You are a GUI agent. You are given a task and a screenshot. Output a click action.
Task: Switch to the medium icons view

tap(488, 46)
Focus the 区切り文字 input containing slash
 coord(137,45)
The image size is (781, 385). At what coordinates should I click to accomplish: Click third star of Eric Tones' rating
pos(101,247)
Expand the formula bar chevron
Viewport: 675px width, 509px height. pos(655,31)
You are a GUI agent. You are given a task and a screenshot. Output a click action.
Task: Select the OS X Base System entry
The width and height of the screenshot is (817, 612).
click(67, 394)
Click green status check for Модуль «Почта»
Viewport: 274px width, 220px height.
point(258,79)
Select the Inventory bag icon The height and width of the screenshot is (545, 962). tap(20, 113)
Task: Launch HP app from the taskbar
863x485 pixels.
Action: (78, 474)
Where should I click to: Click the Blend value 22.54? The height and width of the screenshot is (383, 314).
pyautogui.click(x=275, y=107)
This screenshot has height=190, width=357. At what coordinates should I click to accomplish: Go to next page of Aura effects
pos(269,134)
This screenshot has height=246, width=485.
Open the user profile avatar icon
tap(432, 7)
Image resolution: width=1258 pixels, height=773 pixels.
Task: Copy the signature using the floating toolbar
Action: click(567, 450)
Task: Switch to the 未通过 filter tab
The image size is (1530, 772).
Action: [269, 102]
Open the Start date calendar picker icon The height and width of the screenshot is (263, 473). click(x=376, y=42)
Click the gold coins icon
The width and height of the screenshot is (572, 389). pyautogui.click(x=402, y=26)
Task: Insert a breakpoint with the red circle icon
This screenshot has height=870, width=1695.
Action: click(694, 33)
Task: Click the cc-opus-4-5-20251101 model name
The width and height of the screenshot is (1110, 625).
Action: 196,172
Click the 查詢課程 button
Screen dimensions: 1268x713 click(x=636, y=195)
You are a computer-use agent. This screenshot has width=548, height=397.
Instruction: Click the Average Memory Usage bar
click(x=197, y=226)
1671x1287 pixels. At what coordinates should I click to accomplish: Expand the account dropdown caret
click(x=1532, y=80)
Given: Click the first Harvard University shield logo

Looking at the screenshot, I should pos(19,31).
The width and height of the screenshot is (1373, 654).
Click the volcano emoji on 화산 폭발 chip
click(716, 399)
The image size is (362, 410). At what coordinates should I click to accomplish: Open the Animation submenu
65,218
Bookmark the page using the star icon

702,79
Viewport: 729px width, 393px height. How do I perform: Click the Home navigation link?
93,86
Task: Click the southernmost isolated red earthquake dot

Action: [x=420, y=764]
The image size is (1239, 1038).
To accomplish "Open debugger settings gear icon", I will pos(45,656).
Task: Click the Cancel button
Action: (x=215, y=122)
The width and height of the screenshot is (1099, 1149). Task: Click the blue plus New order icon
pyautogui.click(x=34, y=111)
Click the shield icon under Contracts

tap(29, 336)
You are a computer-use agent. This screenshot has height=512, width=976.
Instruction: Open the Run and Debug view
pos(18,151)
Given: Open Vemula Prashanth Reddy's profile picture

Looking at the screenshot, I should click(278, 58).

##########

What is asked -> Starting at the line that contains "Given: Click the" and continuing through the end of the records, arrange every line as a JSON list of strings, one string per line and blank lines omitted.

Answer to this problem ->
[
  "Given: Click the first Harvard University shield logo",
  "Looking at the screenshot, I should pos(19,31).",
  "The width and height of the screenshot is (1373, 654).",
  "Click the volcano emoji on 화산 폭발 chip",
  "click(716, 399)",
  "The image size is (362, 410). At what coordinates should I click to accomplish: Open the Animation submenu",
  "65,218",
  "Bookmark the page using the star icon",
  "702,79",
  "Viewport: 729px width, 393px height. How do I perform: Click the Home navigation link?",
  "93,86",
  "Task: Click the southernmost isolated red earthquake dot",
  "Action: [x=420, y=764]",
  "The image size is (1239, 1038).",
  "To accomplish \"Open debugger settings gear icon\", I will pos(45,656).",
  "Task: Click the Cancel button",
  "Action: (x=215, y=122)",
  "The width and height of the screenshot is (1099, 1149). Task: Click the blue plus New order icon",
  "pyautogui.click(x=34, y=111)",
  "Click the shield icon under Contracts",
  "tap(29, 336)",
  "You are a computer-use agent. This screenshot has height=512, width=976.",
  "Instruction: Open the Run and Debug view",
  "pos(18,151)",
  "Given: Open Vemula Prashanth Reddy's profile picture",
  "Looking at the screenshot, I should click(278, 58)."
]